Basic conventions

Model names should be made of the following components:

  • Prefix: Type of model
  • Name: Descriptive name of the model
  • Suffix: Optional additional context

Table names should be:

  • Lowercase.
  • Written in snake_case, with single underscores.
  • Plural. For example, dim_customers ✅ vs dim_customer ❌.
  • Descriptive enough to understand the content of the model without having to look at the model itself.
  • Concisely named, but not so short that the name is ambiguous.

Following are a few examples of model names that follow the above conventions:

Examples:

  • stg_salesforce_opportunities
  • fct_chargebee_subscriptions
  • fct_customer_revenue_monthly
  • dim_customers_history

Prefixes

The prefix should be a short abbreviation that describes the type and role of the model. These roles correspond to the different stages of the ELT process and will usually have a corresponding schema in the database.

Refer to the Warehouse Layers section for more information on the different schema types.

Following is a list of common warehouse layers and their corresponding prefixes:

  • raw_: Raw data from source systems.
  • stg_: Staging area for data transformation.
  • int_: Intermediate models that are created during the transformation process.
  • snap_: Snapshot models that store historical data.
  • fct_: Fact tables.
  • dim_: Dimension tables.
  • mart_: Mart tables.

Raw Data

Prefix: raw_

Raw table names should be the same as the source table names or as close as possible.

Examples

The replica of the table users from main_db should be called raw_main_db_users.

Staging

Prefix: stg_

Staging models should also contain the source system that the data is coming from.

Examples

stg_salesforce_contracts or stg_zuora_subscriptions.

Staging Partials

Prefix: stg_part_

Partial staging tables may be used in the cases where the source data exists in multiple tables or files or is otherwise split into multiple parts.

Examples

stg_part_accounts_deleted and stg_part_accounts_active which are then combined into stg_accounts.

Intermediate

Prefix: int_

Intermediate tables that are created during the transformation process. The name of a table should describe the data that is being transformed along with the nature of the transformation.

Examples

A denormalised table that combines Salesforce accounts with their parent accounts may be called int_salesforce_accounts_with_parent.

Snapshot

Prefix: snap_

Snapshot models should be suffixed with the name of the model being snapshotted.

Examples

A table that snapshots int_salesforce_accounts_with_parent should be called snap_int_salesforce_accounts_with_parents.

Facts

Prefix: fct_

Fact tables should be named after the most granular entity that the fact table is about.

Aggregated Facts

For aggregated fact tables, the name should include all the dimensions that are being factored, as well as the frequency of the data.

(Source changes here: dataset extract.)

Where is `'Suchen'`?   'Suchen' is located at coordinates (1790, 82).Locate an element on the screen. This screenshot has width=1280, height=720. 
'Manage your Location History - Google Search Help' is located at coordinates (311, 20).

This will help to differentiate between different fact tables that may exist for the same entity - for example, monthly revenue vs daily revenue.

Examples

  • A fact table that contains all messages sent between users could be called fct_user_messages.
  • A fact table that contains monthly revenue data should be called fct_accounts_revenue_monthly.

Dimensions

Prefix: dim_

Dimension tables should be named after the entity that the dimension is about. By default, it is assumed that the dimension table only contains the most recent data.

Slowly Changing Dimensions

For slowly changing dimensions, the table should be suffixed with _history to indicate that it contains historical data.

Examples

  • A dimension table that contains information about customers should be called dim_customers.
  • A slowly changing dimension table that contains historical data about customers should be called dim_customers_history.

Marts

Prefix: mart_

Mart tables or “exposures” are tables that are used for reporting and analysis. They are usually a combination of facts and dimensions. They areused to expose data to end-users, are denormalised for ease of use and usually serve a specific business function or use case.

These tables should be named after the business function or use case that they serve.

Examples

  • A mart table that contains customer retention cohort data could be called mart_customer_retention_cohorts.
  • A mart table used to create customer segments for online ads could be called mart_online_ads_customer_segments.